I look in the mirror at my hair that’s blonde again and ask myself if I continue to change my appearance if I’ll eventually not look like the person he used to love. The person who used to say, “Can we stay here forever?” to when we’d finally exhausted the limits of hitting the snooze button but were still tangled up under my sheets. The person who asked me to be there when his grandma got sick, who I held on the floor after we tried to fuck the pain away.
I haven’t heard his voice in too long but even thinking about his smile makes me want to throw up. His name came up when co-workers and I were brainstorming ideas for a project and I pictured having to face him and I just froze. I couldn’t breathe.
Am I ever going to be able to breathe again?

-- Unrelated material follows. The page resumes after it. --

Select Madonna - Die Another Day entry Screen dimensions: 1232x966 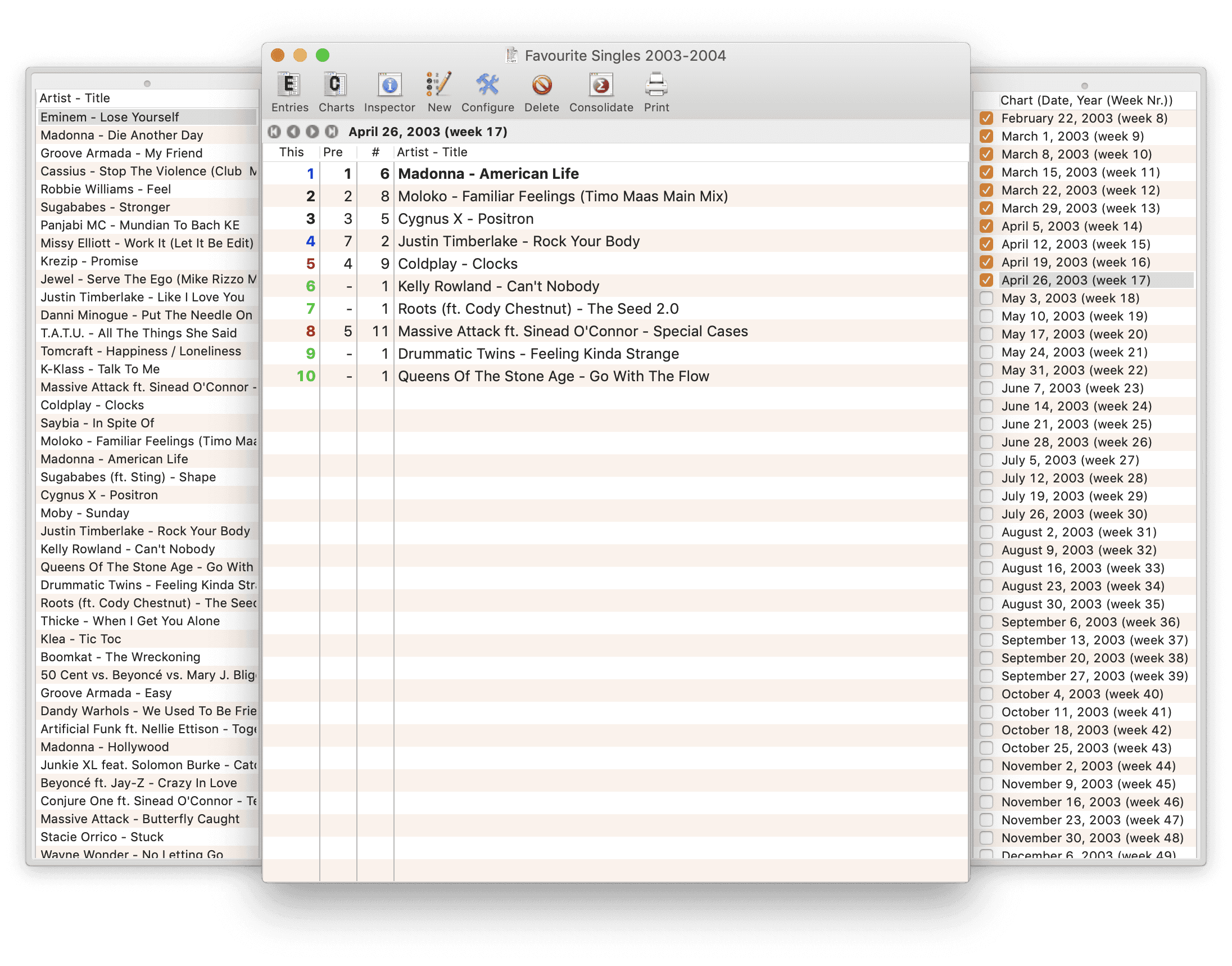[121, 135]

I say things like, “No more actors” or “No more smokers” or “No more mountain boys” but really I might as well just call a spade a spade. I’m saying: “No more HIM. Nothing that reminds me of HIM.” I can’t stand the idea of not being able to have him. So I date the polar opposite and try to pretend like it’s working when really I’m just wondering when it will be over and I can go back to missing something that’s never coming back.
It’s pathetic, and I know it. I have called myself pathetic more than anybody ever could. But I can’t stop. It’s like I’m addicted to feeling like the static on a TV you can’t get away from and reminding myself of a pain that is my heroin.
I’m trying, I’m really trying. I put it on paper, on the internet, say I’m giving it out into the universe so I can stop internalizing it. And to a certain extent it’s worked. I’ve said, “I forgive him.” I think about glitter bombing him just for fun so that we can at least say, “Wow you were an asshole” to each other and move on.
But I always ask if I am actually going to be able to keep this up?
Then, one day, I’m sitting on my couch drinking a homemade mimosa and I find out he moved. He actually left his home state when he said for years that he never would. And to make it harder? He’s three hours away.
Three hours away isn’t that far. It doesn’t take a full tank of gas; you can barely get through a sliver of one of our states. Three hours away is like, a thirty minute plane ride. It’s a drop in a bucket, barely making a splash. You could walk it in a handful days if you really had the will power. Three hours away is nothing. And I hate it.
Three hours to most might seem like forever to some but three hours has never felt more like my backyard that in that moment. More in the back of mind than ever. I wanted to call him and tell him to go away, to ask why he would do this to me, do this without me, to say to leave me alone.
But I also wanted to hop onto a bus and show up on his doorstep like a character out of a bad, 80s movie and ask him:
“Do you think I’ll ever get over you?”